Mr. Justice Cohen made the recommendation as part of his commission of inquiry into the decline of Fraser River sockeye. The Government of Canada convened the commission in response to the then record-low return of 1.4 to 1.6 million sockeye to the Fraser River in 2009. In 2020 the Pacific Salmon Commission forecast a return of 941,000 sockeye to the Fraser River but by August had downgraded that forecast to 283,000 fish – the lowest return in history.

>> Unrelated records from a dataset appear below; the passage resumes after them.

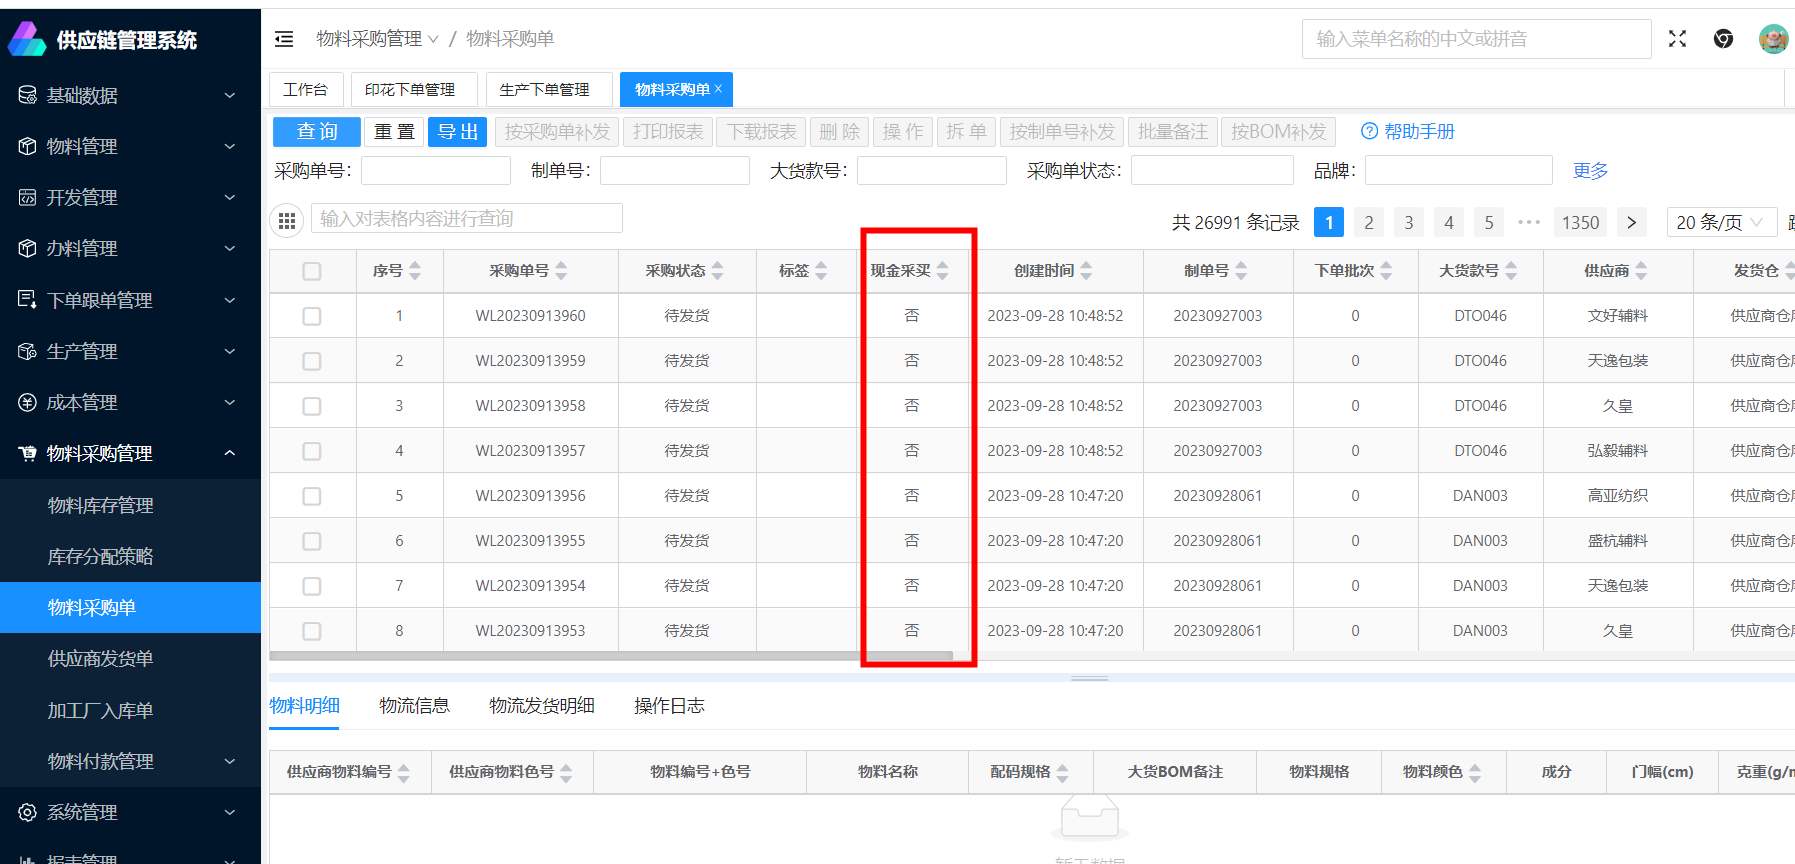Toggle the select-all header checkbox

[x=312, y=271]
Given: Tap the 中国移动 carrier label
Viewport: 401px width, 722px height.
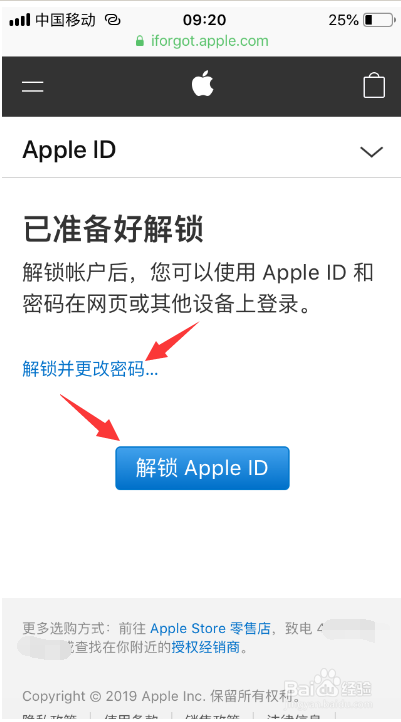Looking at the screenshot, I should click(x=65, y=20).
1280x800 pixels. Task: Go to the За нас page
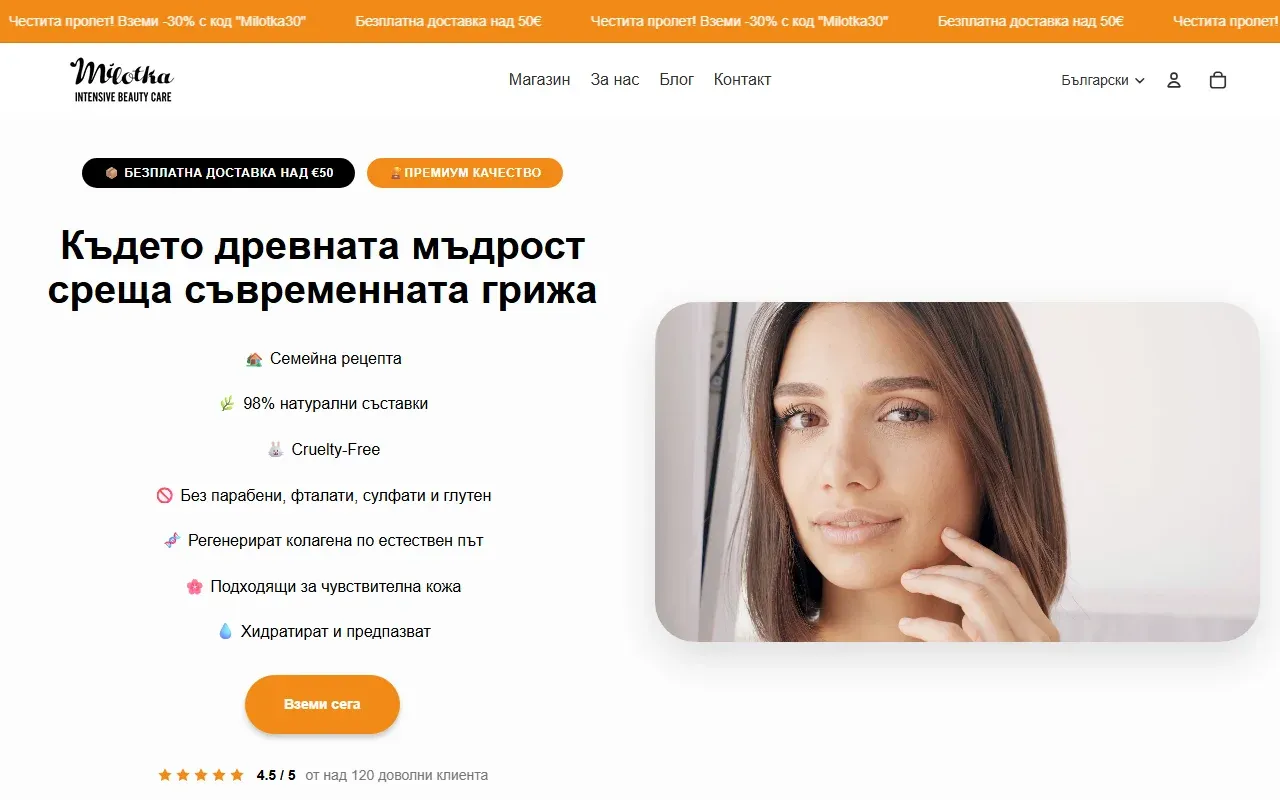point(615,80)
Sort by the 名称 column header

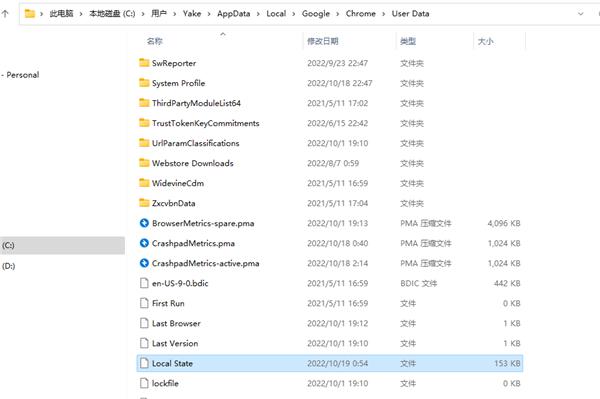coord(155,41)
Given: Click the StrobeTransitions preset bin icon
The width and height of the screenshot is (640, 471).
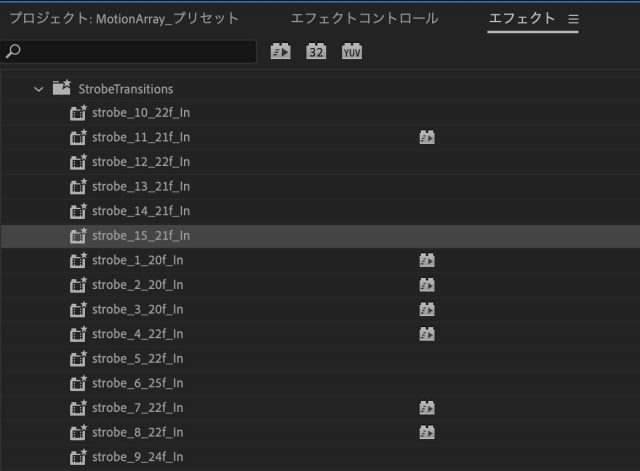Looking at the screenshot, I should pos(62,88).

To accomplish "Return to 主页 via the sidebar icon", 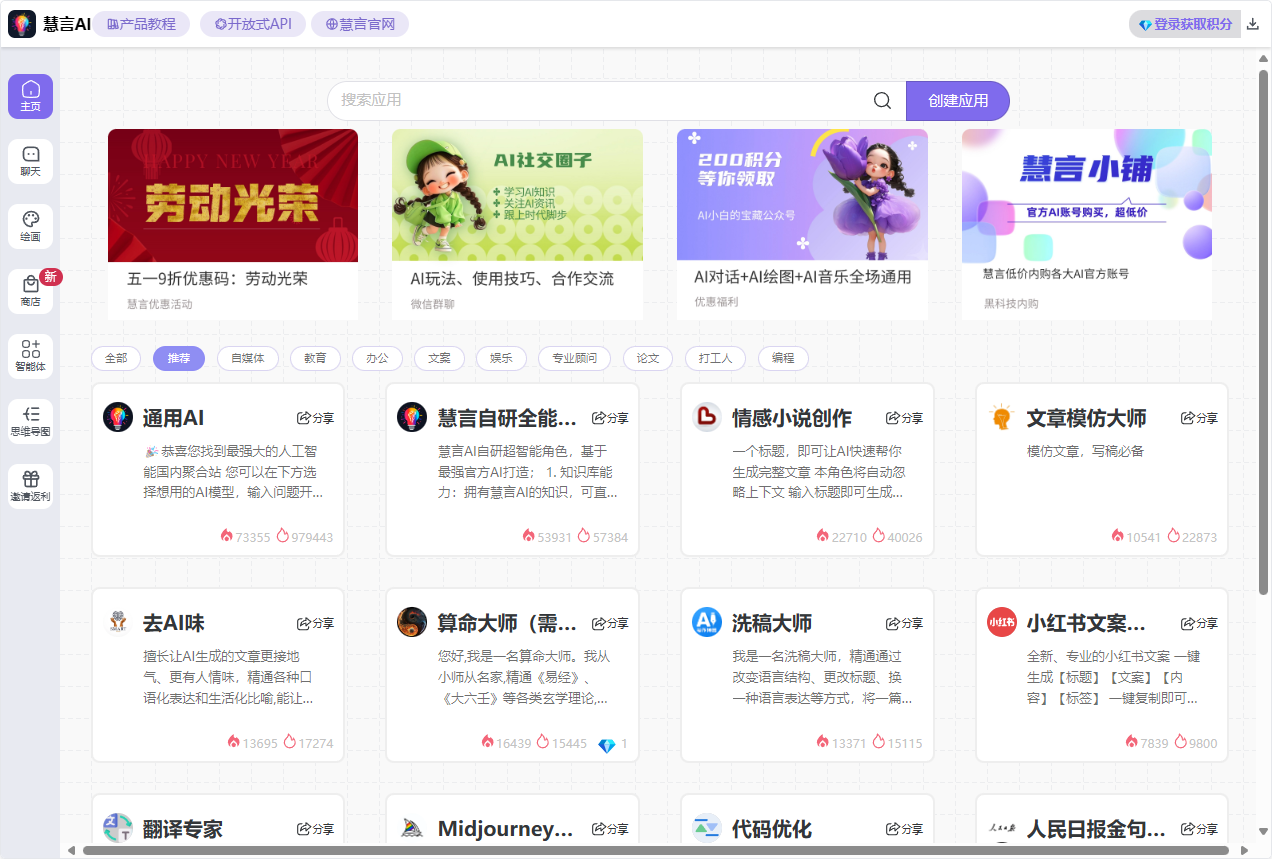I will tap(30, 96).
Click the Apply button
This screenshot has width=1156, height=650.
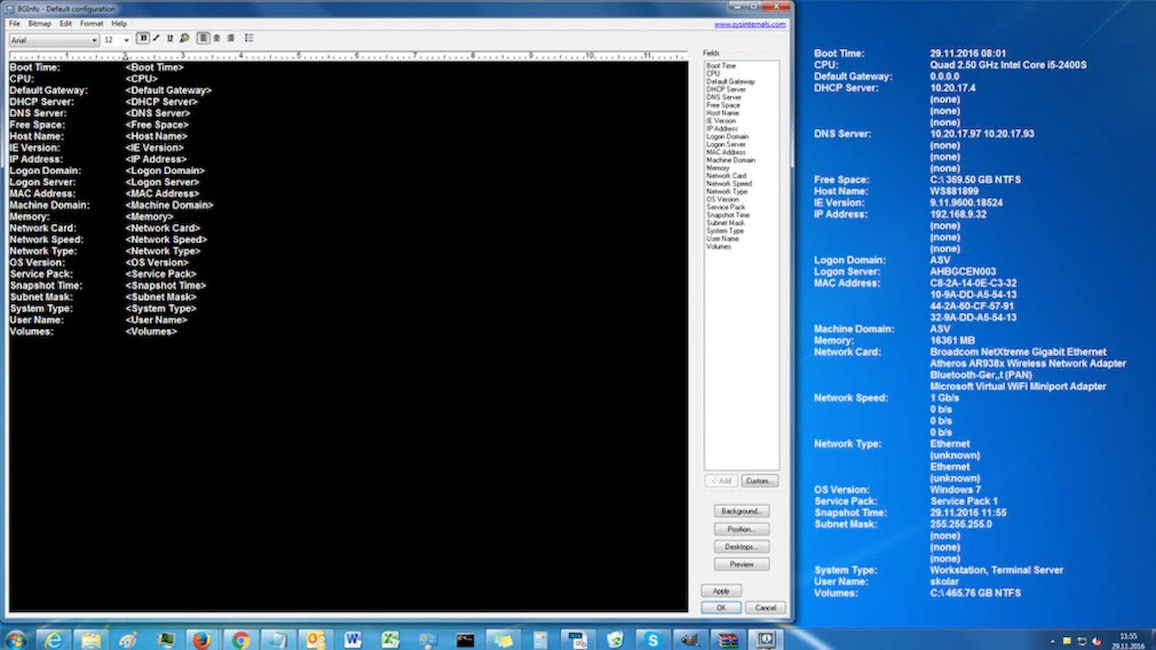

To protect wild Pacific salmon, the Union of B.C. Indian Chiefs, First Nation Summit, the B.C. Assembly of First Nations and 101 British Columbia First Nations have already called for the open net-pen fish farm industry to be transitioned out of British Columbia waters and onto land. Twenty-five elected Members of Parliament have also declared their support for a transition of fish farms out of the water.

“My question to the Prime Minister and the Minister is, if you aren’t listening to us and you don’t remove those fish farms, who are you listening to?” Bob Chamberlin, former Chief of the Kwikwasut’inuxw Haxwa’mis First Nations and member of Wild Salmon Forever.

Transitioning the industry to land will test the commitments made by both the B.C. and Federal Government to the Indigenous peoples of British Columbia, including their commitment to implement the United Nations Declaration on the Rights of Indigenous Peoples (UNDRIP). B.C. has announced that after June 2022 it will grant the land tenures required for fish farms only to fish farms who have negotiated agreements with the First Nation(s) in whose territories they operate and who have satisfied DFO that they will not adversely impact wild salmon stocks. In his 2019 mandate letter to the Minister, the Prime Minister required the Minister to “[w]ork with the province of British Columbia and Indigenous communities to create a responsible plan to transition from open net-pen salmon farming in coastal British Columbia waters by 2025.”

In the Broughton Archipelago, the transition has already begun. In 2018 British Columbia and ‘Namgis First Nation, the Kwikwasut’inuxw Haxwa’mis First Nations and Mamalilikulla First Nation agreed to use a government-to-government process consistent with UNDRIP for the renewal of land tenures for 17 fish farms. That process led to an orderly transition of the 17 fish farms from the Broughton Archipelago by 2023 and those First Nations exercising oversight of the 17 fish farms during the transition.

Open net-pen fish farms of Atlantic salmon have long been controversial in British Columbia. Many First Nations believe fish farms adversely impact their Aboriginal right to fish by transferring pathogens and parasites, such as sea lice, to vulnerable wild Pacific salmon populations. In 2015, in response to a judicial review brought by Alexandra Morton, the Federal Court quashed the Minister of Fisheries and Oceans policy to allow Atlantic salmon infected with the Piscine orthoreovirus (PRV) into fish farms. The Court found the Minister had unlawfully delegated decision-making powers to industry licensees and had not adhered to the precautionary principle.

In 2019 the Federal Court quashed the DFO’s policy for PRV again, in response to judicial reviews brought by Ms. Morton and ‘Namgis First Nation. The Court found that the Minister failed to reasonably interpret his core mandate of protecting and conserving fish, did not adhere to the precautionary principle, failed to consider the risk to wild salmon and breached the Crown’s duty to consult ‘Namgis First Nation. The Court gave DFO four months to reconsider the policy. After another four-month extension to consult with Ms. Morton and ‘Namgis First Nation, DFO re-instated the policy. A third judicial review brought again by ‘Namgis First Nation is currently before the Federal Court.

In 2020 the Federal Court of Appeal confirmed that DFO had breached the duty to consult with respect to an approval to stock a fish farm as a result of its failure to consult on the PRV policy.

Those calling for the removal of open net-pen fish farms from British Columbia wish to put this history of controversy and litigation in the past and instead seek a negotiated solutions consistent with Aboriginal rights and the protection of wild Pacific salmon.

Note: This article is of a general nature only and is not exhaustive of all possible legal rights or remedies. In addition, laws may change over time and should be interpreted only in the context of particular circumstances such that these materials are not intended to be relied upon or taken as legal advice or opinion. Readers should consult a legal professional for specific advice in any particular situation.